Michael Jacksons Arzt Dr.Murray vor Gericht

Nach dem Tod des "King of Pop" muss sich Michael Jacksons Leibarzt, Dr. Conrad Murray, in Los Angeles wegen fahrlässiger Tötung verantworten.

(Foto: dpa)

Mit fatalen Folgen: Als der Megastar am 25. Juni 2009 nach einer Medikamentenvergiftung ins Koma fiel, soll Doktor Conrad Murray, ein hochbezahlte Herzspezialist, vollkommen hilflos gewesen sein. Das sagte ein Mitarbeiter Jacksons laut CNN vor dem Superior Court in Los Angeles.

"Wir waren schockiert"

Die Anhörung vor einem Richter soll klären, ob dem 57-jährigen Murray ein Prozess wegen fahrlässiger Tötung des Musikers gemacht werden kann.

Nachdem Jackson bewusstlos gewesen sei, habe der Arzt panisch reagiert und die beiden entsetzten Leibwächter des Superstars gefragt, ob einer von ihnen eine Herz-Lungen-Massage vornehmen könne. Diese Erste-Hilfe-Maßnahme lernt in den USA schon jeder Fahrschüler.

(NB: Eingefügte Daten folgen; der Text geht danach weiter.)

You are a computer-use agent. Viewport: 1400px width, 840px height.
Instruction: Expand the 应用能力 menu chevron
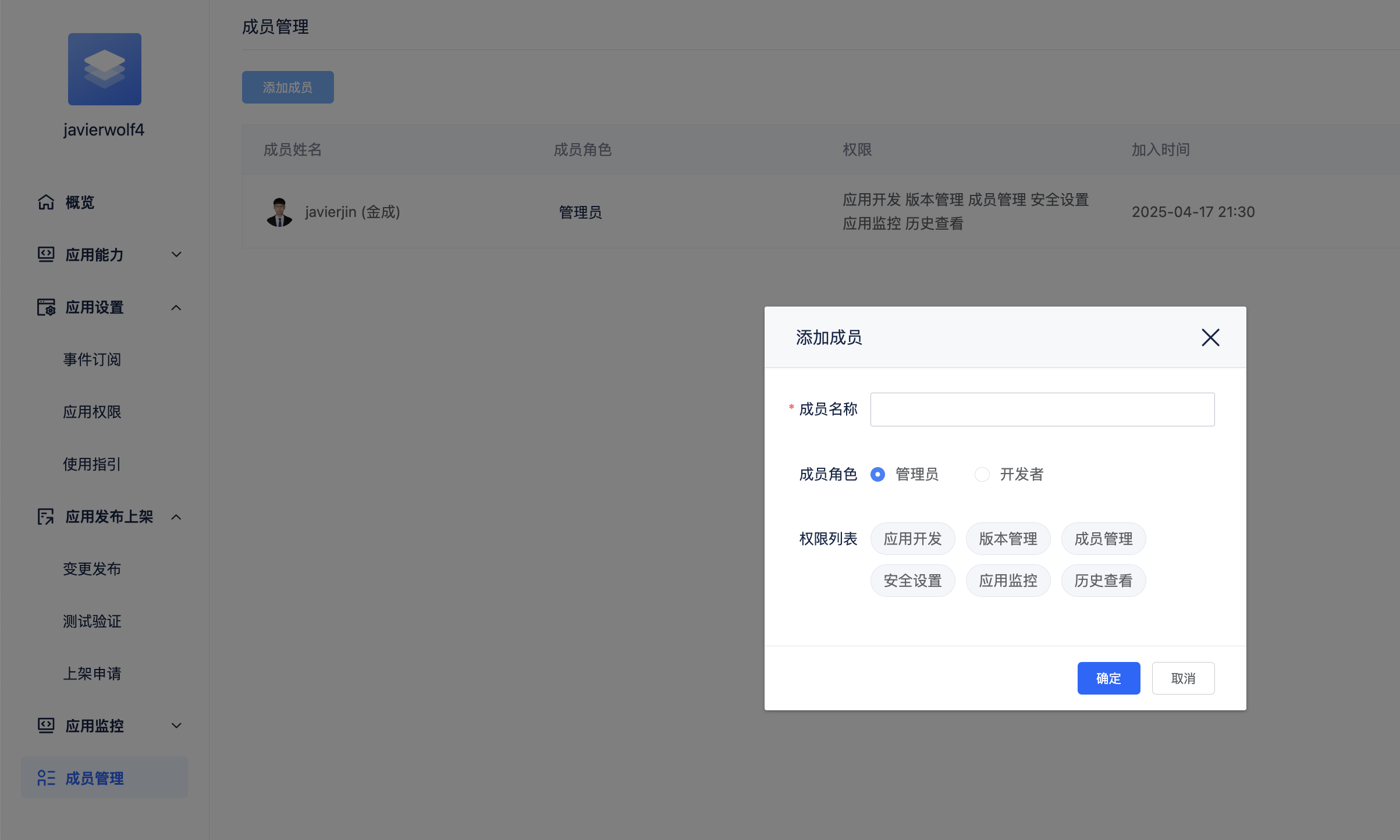[x=176, y=254]
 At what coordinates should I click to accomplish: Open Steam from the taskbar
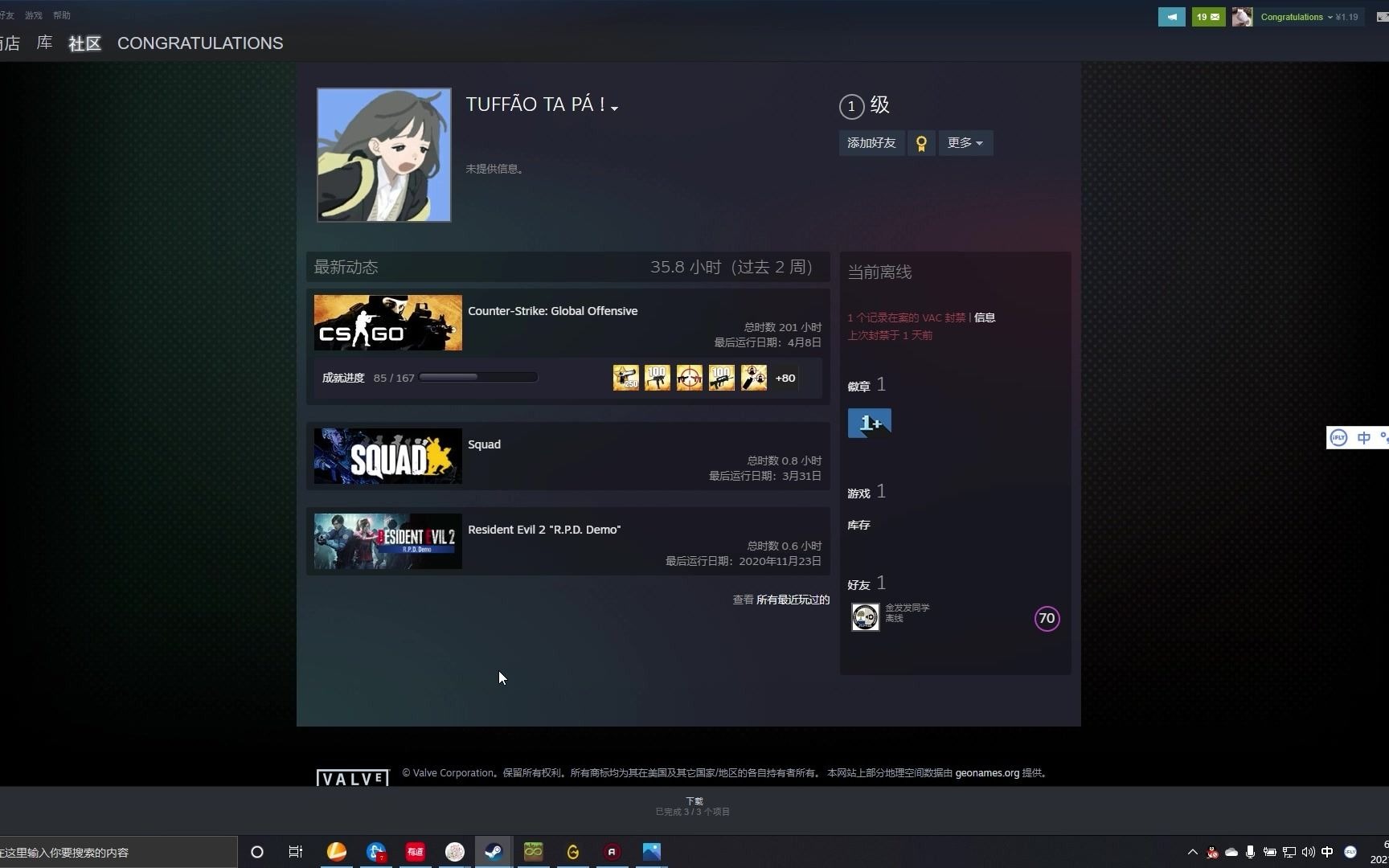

"Wir kannten Doktor Murray als Herzspezialisten - und waren schockiert", erklärte Jacksons Sicherheitschef. Die Frage des Richters, ob Murray vielleicht einfach nur um Hilfe gebeten habe, verneinte der Angestellte: "So, wie er gefragt hat, wusste er nicht, wie eine Herz-Lungen-Massage geht."

Für ihn sei Jackson zu dem Zeitpunkt auch schon tot gewesen, erklärte der Chefleibwächter des Superstars: Der 50-Jährige habe "mit offenem Mund und offenen Augen" dagelegen.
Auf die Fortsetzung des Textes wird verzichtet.